◆ **Task details**
Please write each entry out again exactly as shown.

Content starts

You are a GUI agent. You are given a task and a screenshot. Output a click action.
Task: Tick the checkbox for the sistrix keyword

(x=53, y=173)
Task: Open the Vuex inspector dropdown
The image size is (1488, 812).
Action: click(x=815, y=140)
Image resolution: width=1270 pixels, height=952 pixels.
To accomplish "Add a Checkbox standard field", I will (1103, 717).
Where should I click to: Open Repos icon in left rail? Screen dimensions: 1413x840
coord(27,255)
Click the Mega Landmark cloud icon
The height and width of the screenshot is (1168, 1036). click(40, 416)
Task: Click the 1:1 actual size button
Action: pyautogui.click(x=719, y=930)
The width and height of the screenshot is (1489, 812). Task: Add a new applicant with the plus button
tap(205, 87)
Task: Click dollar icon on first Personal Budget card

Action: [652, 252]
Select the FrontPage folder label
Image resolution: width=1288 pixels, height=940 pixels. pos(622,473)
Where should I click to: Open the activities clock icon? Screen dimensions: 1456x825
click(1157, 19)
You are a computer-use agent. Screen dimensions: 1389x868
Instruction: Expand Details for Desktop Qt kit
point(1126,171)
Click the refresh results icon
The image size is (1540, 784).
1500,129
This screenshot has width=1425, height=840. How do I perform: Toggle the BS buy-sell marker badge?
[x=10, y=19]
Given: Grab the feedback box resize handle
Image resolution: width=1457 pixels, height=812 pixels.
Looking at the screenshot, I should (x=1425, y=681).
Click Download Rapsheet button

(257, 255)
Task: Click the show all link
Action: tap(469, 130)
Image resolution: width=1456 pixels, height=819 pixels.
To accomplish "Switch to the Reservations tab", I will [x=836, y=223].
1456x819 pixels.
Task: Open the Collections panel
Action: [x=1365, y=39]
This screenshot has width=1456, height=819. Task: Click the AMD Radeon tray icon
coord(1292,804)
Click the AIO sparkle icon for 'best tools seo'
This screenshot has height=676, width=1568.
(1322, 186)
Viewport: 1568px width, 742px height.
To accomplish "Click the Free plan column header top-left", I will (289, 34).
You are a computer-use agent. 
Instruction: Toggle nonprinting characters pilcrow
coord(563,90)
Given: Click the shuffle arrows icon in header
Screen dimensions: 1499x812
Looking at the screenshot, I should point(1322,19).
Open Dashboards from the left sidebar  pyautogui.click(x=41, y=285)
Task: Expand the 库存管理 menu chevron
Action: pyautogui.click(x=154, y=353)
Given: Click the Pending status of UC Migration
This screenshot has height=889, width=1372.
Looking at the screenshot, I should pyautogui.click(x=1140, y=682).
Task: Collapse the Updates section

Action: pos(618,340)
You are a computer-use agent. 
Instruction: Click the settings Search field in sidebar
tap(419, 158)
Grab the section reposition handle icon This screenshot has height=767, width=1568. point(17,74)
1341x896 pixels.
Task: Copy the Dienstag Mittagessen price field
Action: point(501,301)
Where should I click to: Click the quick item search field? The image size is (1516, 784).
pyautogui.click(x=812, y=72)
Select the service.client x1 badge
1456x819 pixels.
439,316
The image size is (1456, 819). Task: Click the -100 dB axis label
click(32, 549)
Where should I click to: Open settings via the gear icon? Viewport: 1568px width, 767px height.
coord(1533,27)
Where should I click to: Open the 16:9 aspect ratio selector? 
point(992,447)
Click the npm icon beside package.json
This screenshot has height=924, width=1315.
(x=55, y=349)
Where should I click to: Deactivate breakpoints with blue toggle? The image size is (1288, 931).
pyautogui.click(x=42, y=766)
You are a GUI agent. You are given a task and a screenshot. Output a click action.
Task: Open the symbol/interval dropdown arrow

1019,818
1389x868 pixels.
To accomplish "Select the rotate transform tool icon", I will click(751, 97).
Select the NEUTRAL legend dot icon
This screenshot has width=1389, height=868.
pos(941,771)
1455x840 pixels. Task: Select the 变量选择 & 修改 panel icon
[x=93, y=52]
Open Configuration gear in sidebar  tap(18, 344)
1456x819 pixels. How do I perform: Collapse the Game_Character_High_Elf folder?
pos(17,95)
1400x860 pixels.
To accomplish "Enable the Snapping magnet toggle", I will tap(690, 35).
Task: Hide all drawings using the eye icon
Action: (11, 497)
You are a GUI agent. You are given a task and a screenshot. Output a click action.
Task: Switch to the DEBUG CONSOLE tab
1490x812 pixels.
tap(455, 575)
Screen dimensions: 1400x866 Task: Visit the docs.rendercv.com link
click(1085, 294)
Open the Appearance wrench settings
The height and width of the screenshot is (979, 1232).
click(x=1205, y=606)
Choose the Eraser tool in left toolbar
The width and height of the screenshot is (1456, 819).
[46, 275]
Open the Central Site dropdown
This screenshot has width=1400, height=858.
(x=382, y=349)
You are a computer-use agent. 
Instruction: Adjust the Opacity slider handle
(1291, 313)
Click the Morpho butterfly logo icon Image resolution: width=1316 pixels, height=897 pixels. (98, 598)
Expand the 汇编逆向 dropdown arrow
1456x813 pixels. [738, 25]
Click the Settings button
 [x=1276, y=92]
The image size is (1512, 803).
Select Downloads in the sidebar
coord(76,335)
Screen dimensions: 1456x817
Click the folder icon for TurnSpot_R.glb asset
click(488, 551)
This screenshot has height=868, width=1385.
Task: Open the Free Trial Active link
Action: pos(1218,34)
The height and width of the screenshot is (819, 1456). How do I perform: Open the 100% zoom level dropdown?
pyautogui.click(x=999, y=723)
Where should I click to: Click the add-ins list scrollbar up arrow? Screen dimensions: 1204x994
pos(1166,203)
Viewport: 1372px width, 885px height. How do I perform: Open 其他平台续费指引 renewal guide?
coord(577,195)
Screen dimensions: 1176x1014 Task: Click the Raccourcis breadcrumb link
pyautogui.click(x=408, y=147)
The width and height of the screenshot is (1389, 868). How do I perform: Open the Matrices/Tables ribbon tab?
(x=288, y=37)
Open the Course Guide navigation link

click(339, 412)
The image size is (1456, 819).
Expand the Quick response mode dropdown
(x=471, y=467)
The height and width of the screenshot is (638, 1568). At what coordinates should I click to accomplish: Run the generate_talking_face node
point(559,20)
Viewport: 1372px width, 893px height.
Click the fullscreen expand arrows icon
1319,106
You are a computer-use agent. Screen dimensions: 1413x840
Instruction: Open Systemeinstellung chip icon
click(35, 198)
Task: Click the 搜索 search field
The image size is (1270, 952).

Content ends

◆ **Your response**
You are a GUI agent. You are given a task and a screenshot. Output a click action.
Task: Tick the checkbox for the sistrix keyword

(x=53, y=173)
Task: Open the Vuex inspector dropdown
The image size is (1488, 812).
Action: click(x=815, y=140)
Image resolution: width=1270 pixels, height=952 pixels.
To accomplish "Add a Checkbox standard field", I will (1103, 717).
Where should I click to: Open Repos icon in left rail? Screen dimensions: 1413x840
coord(27,255)
Click the Mega Landmark cloud icon
The height and width of the screenshot is (1168, 1036). click(40, 416)
Task: Click the 1:1 actual size button
Action: pyautogui.click(x=719, y=930)
The width and height of the screenshot is (1489, 812). Task: Add a new applicant with the plus button
tap(205, 87)
Task: Click dollar icon on first Personal Budget card

Action: [652, 252]
Select the FrontPage folder label
Image resolution: width=1288 pixels, height=940 pixels. pos(622,473)
Where should I click to: Open the activities clock icon? Screen dimensions: 1456x825
click(1157, 19)
You are a computer-use agent. Screen dimensions: 1389x868
Instruction: Expand Details for Desktop Qt kit
point(1126,171)
Click the refresh results icon
The image size is (1540, 784).
1500,129
This screenshot has width=1425, height=840. How do I perform: Toggle the BS buy-sell marker badge?
[x=10, y=19]
Given: Grab the feedback box resize handle
Image resolution: width=1457 pixels, height=812 pixels.
Looking at the screenshot, I should (x=1425, y=681).
Click Download Rapsheet button

(257, 255)
Task: Click the show all link
Action: tap(469, 130)
Image resolution: width=1456 pixels, height=819 pixels.
To accomplish "Switch to the Reservations tab", I will [x=836, y=223].
1456x819 pixels.
Task: Open the Collections panel
Action: [x=1365, y=39]
This screenshot has width=1456, height=819. Task: Click the AMD Radeon tray icon
coord(1292,804)
Click the AIO sparkle icon for 'best tools seo'
This screenshot has height=676, width=1568.
(1322, 186)
Viewport: 1568px width, 742px height.
To accomplish "Click the Free plan column header top-left", I will (289, 34).
You are a computer-use agent. 
Instruction: Toggle nonprinting characters pilcrow
coord(563,90)
Given: Click the shuffle arrows icon in header
Screen dimensions: 1499x812
Looking at the screenshot, I should point(1322,19).
Open Dashboards from the left sidebar  pyautogui.click(x=41, y=285)
Task: Expand the 库存管理 menu chevron
Action: pyautogui.click(x=154, y=353)
Given: Click the Pending status of UC Migration
This screenshot has height=889, width=1372.
Looking at the screenshot, I should pyautogui.click(x=1140, y=682).
Task: Collapse the Updates section

Action: pos(618,340)
You are a computer-use agent. 
Instruction: Click the settings Search field in sidebar
tap(419, 158)
Grab the section reposition handle icon This screenshot has height=767, width=1568. point(17,74)
1341x896 pixels.
Task: Copy the Dienstag Mittagessen price field
Action: point(501,301)
Where should I click to: Click the quick item search field? The image size is (1516, 784).
pyautogui.click(x=812, y=72)
Select the service.client x1 badge
1456x819 pixels.
439,316
The image size is (1456, 819). Task: Click the -100 dB axis label
click(32, 549)
Where should I click to: Open settings via the gear icon? Viewport: 1568px width, 767px height.
coord(1533,27)
Where should I click to: Open the 16:9 aspect ratio selector? 
point(992,447)
Click the npm icon beside package.json
This screenshot has height=924, width=1315.
(x=55, y=349)
Where should I click to: Deactivate breakpoints with blue toggle? The image size is (1288, 931).
pyautogui.click(x=42, y=766)
You are a GUI agent. You are given a task and a screenshot. Output a click action.
Task: Open the symbol/interval dropdown arrow

1019,818
1389x868 pixels.
To accomplish "Select the rotate transform tool icon", I will click(751, 97).
Select the NEUTRAL legend dot icon
This screenshot has width=1389, height=868.
pos(941,771)
1455x840 pixels. Task: Select the 变量选择 & 修改 panel icon
[x=93, y=52]
Open Configuration gear in sidebar  tap(18, 344)
1456x819 pixels. How do I perform: Collapse the Game_Character_High_Elf folder?
pos(17,95)
1400x860 pixels.
To accomplish "Enable the Snapping magnet toggle", I will tap(690, 35).
Task: Hide all drawings using the eye icon
Action: (11, 497)
You are a GUI agent. You are given a task and a screenshot. Output a click action.
Task: Switch to the DEBUG CONSOLE tab
1490x812 pixels.
tap(455, 575)
Screen dimensions: 1400x866 Task: Visit the docs.rendercv.com link
click(1085, 294)
Open the Appearance wrench settings
The height and width of the screenshot is (979, 1232).
click(x=1205, y=606)
Choose the Eraser tool in left toolbar
The width and height of the screenshot is (1456, 819).
[46, 275]
Open the Central Site dropdown
This screenshot has width=1400, height=858.
(x=382, y=349)
You are a computer-use agent. 
Instruction: Adjust the Opacity slider handle
(1291, 313)
Click the Morpho butterfly logo icon Image resolution: width=1316 pixels, height=897 pixels. (98, 598)
Expand the 汇编逆向 dropdown arrow
1456x813 pixels. [738, 25]
Click the Settings button
 [x=1276, y=92]
The image size is (1512, 803).
Select Downloads in the sidebar
coord(76,335)
Screen dimensions: 1456x817
Click the folder icon for TurnSpot_R.glb asset
click(488, 551)
This screenshot has height=868, width=1385.
Task: Open the Free Trial Active link
Action: pos(1218,34)
The height and width of the screenshot is (819, 1456). How do I perform: Open the 100% zoom level dropdown?
pyautogui.click(x=999, y=723)
Where should I click to: Click the add-ins list scrollbar up arrow? Screen dimensions: 1204x994
pos(1166,203)
Viewport: 1372px width, 885px height. How do I perform: Open 其他平台续费指引 renewal guide?
coord(577,195)
Screen dimensions: 1176x1014 Task: Click the Raccourcis breadcrumb link
pyautogui.click(x=408, y=147)
The width and height of the screenshot is (1389, 868). How do I perform: Open the Matrices/Tables ribbon tab?
(x=288, y=37)
Open the Course Guide navigation link

click(339, 412)
The image size is (1456, 819).
Expand the Quick response mode dropdown
(x=471, y=467)
The height and width of the screenshot is (638, 1568). At what coordinates should I click to accomplish: Run the generate_talking_face node
point(559,20)
Viewport: 1372px width, 893px height.
Click the fullscreen expand arrows icon
1319,106
You are a computer-use agent. Screen dimensions: 1413x840
Instruction: Open Systemeinstellung chip icon
click(35, 198)
Task: Click the 搜索 search field
The image size is (1270, 952).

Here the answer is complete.